Оказалось, что Вика впервые сфотографировалась обнажённой, сколько всего было, но ни разу не возникла мысль сняться голой. Да и то, что произошло, было скорее спонтанным решением, чем продуманным шагом, просто захотелось сделать Валерке приятный подарок, а тут подвернулся случай…
За несколько недель до смерти, мама решила, что будет правильным вернуть себе и дочери девичью звучную фамилию Райс, надоело быть Тимофеевой, тем более сам Тимофеев уже давно стёрся из памяти и ни чем о себе не напоминал. Собрали документы, отнесли в паспортный стол, а там паспортистка вдруг забраковали фотографии и посоветовала сходить в универмаг, там, мол, есть фото-кабинка и снимки получаются такие как надо.
— Подождёшь меня здесь, — сказала мама, держа в руке полосочку с тремя кадрами, она протянула дочери помятый рубль, и продолжила, — фотографируйся, а я пока сбегаю в галантерейный, тесьму белую куплю.
Вика вошла внутрь, задёрнула штору, поправила причёску и сунула в прорезь деньги. Сидеть в малюсеньком замкнутом пространстве в ожидании вспышки было как-то неуютно, и даже стрёмно, захотелось скорчить рожу, высунуть язык, но мозг не успел дать команду мышцам лица, кабинка озарилась ярким светом, клацнул затвор, ещё раз и ещё… Зрение не успело восстановиться, как из отверстия выползла полоска с фотографиями. Разглядывая их, Вика не могла сдержать смех. С ещё тёплых снимков на неё смотрела какая-то незнакомая девица с перепуганными глазами и кривой ухмылочкой. Желание пошухарить пришло моментально. Щель проглотила ещё один рубль, и дождавшись первой вспышки, Вика задрала вверх кофточку… Новые снимки, на которых красовались её голенькие сисечки, были великолепны.

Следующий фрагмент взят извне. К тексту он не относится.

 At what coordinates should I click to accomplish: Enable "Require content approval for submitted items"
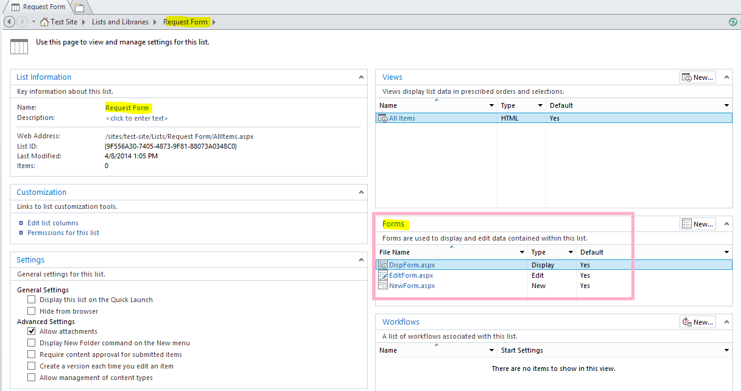click(x=31, y=354)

— Ты, что ещё там? — услышала она голос матери.
— Да, сейчас ещё один разок сфоткаюсь. А то я моргнула, — ответила она, и аккуратно сложив снимки, сунула их в задний карман
— На тебя денег не напасёшься.
— Ма, не жадничай. Это же на паспорт. Я должна быть красивой.
— Ладно, давай быстрее, красавица.
Вика уже почти дописала письмо, как раздался звонок в дверь. В это время она никого не ждала. Это было её время.
— Кто там, — раздражённо крикнула она.
— Участковый. Открой, пожалуйста.
— Опять лечить будете?
— Виктория, открой. Тут дело посерьёзней.
Она повернула ключ и распахнула дверь. На лестничной площадке стоял участковый, а у него за спиной ещё три человека в странной форме.
— Мы можем войти? — настойчиво спросил он.
— А это кто? — поинтересовалась Вика, ткнув пальцем в незнакомцев. — Я их не знаю.
Отодвинув в сторону молоденького лейтенанта, вперёд выступила дама, вооружённая увесистой папкой.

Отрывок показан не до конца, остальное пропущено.